Aliados y la agrupación Iniciativa Social para la Democracia (ISD) dijeron que no se quedarían de brazos cruzados y presentaron demandas de inconstitucionalidad ante la Sala de lo Constitucional contra la elección de los funcionarios judiciales.

El 5 de mayo, la Sala de lo Constitucional aceptó dos de las demandas presentadas y comenzó el juicio contra la elección de los funcionarios.

Sin embargo, la aceptación de los recursos por parte de la Sala de lo Constitucional de la CSJ no le cayó en gracia a las bancas del FMLN y GANA, quienes incluso amenazaron a los magistrados del máximo tribunal con iniciar un antejuicio en su contra si decidían declarar inconstitucionales las elecciones de los funcionarios de segundo grado.

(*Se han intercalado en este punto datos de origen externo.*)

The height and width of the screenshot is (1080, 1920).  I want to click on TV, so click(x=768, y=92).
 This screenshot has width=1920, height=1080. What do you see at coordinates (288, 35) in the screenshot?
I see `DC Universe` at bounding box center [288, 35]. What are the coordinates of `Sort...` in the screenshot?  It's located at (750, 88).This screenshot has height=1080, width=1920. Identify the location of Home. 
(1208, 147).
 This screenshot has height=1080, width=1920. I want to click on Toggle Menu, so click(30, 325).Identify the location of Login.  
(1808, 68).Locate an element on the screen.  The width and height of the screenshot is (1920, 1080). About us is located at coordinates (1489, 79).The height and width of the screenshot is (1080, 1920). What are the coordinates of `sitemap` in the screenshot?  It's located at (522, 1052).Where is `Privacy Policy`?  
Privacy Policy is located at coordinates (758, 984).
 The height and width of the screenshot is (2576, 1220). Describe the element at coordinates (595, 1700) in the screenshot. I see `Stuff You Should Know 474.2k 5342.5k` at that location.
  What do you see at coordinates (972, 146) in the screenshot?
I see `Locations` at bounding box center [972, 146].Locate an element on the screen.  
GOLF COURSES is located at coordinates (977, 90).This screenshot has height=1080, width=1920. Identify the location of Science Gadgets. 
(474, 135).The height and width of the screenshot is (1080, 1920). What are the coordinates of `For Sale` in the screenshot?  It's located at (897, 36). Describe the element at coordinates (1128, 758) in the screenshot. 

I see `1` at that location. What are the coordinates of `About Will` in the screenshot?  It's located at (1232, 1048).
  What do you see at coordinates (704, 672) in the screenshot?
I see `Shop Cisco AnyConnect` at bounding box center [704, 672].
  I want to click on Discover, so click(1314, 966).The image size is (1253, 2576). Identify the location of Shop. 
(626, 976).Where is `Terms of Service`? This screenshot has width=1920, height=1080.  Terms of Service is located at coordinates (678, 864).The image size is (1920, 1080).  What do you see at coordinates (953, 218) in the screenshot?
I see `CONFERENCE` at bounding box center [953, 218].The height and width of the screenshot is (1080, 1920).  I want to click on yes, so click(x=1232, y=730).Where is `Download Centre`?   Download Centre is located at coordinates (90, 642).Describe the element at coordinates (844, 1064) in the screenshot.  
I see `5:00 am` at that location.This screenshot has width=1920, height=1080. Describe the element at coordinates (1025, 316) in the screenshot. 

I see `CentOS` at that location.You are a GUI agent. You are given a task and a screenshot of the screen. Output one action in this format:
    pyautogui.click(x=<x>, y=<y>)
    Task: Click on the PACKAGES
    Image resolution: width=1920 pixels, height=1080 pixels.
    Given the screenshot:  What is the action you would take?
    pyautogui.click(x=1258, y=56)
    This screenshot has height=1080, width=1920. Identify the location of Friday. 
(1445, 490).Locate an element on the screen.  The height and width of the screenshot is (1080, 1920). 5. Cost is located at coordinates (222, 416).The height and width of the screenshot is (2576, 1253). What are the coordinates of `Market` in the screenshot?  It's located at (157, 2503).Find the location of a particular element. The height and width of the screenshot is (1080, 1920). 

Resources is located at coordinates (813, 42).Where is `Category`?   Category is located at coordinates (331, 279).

Dicha situación generó un roce entre los órganos Legislativo y Judicial, aumentando la tensión sobre un posible fallo desfavorable para la decisión de la legislatura anterior.

El choque se agravó cuando la Asamblea entrante emitió un comunicado en el que pedía a la Sala de lo Constitucional respetar la independencia de la Asamblea Legislativa.

Incluso, el entonces Fiscal General de la República, Romeo Barahona, pidió a la Sala de lo Constitucional que la elección de los funcionario fuera declarara inconstitucional, algo por lo que la bancada del FMLN recriminó al entonces titular de la FGR.

Sala declara elección inconstitucional 

Tal como lo habían previsto distintos sectores, e incluso la Asamblea Legislativa, el 5 de junio de ese año, la Sala declaró inconstitucional la elección de los cinco magistrados, alegando que los legisladores que los eligieron violaron el Artículo 186 de la Constitución de la República, y ordenaron a la nueva legislatura repetir dichos nombramientos.

No obstante, saltándose la sentencia de la Sala, los magistrados declarados inconstitucionales tomaron posesión el 15 de junio, acuerpados por los legisladores de las bancadas del FMLN, GANA y PCN. Ovidio Bonilla, quien sustituiría a Belarmino Jaime, aseguró que ese mismo día convocaría a Corte Plena.

Ya instalada la nueva Corte Suprema con los magistrados declarados inconstitucionales, el entonces presidente de la Asamblea, el farabundista Sigfrido Reyes, acudió junto con otros legisladores a la Corte Centroamericana de Justicia, con sede en Managua, Nicaragua, con el objetivo de demandar a la Sala de lo Constitucional por los fallos que emitió contra la elección de los funcionarios de la CSJ.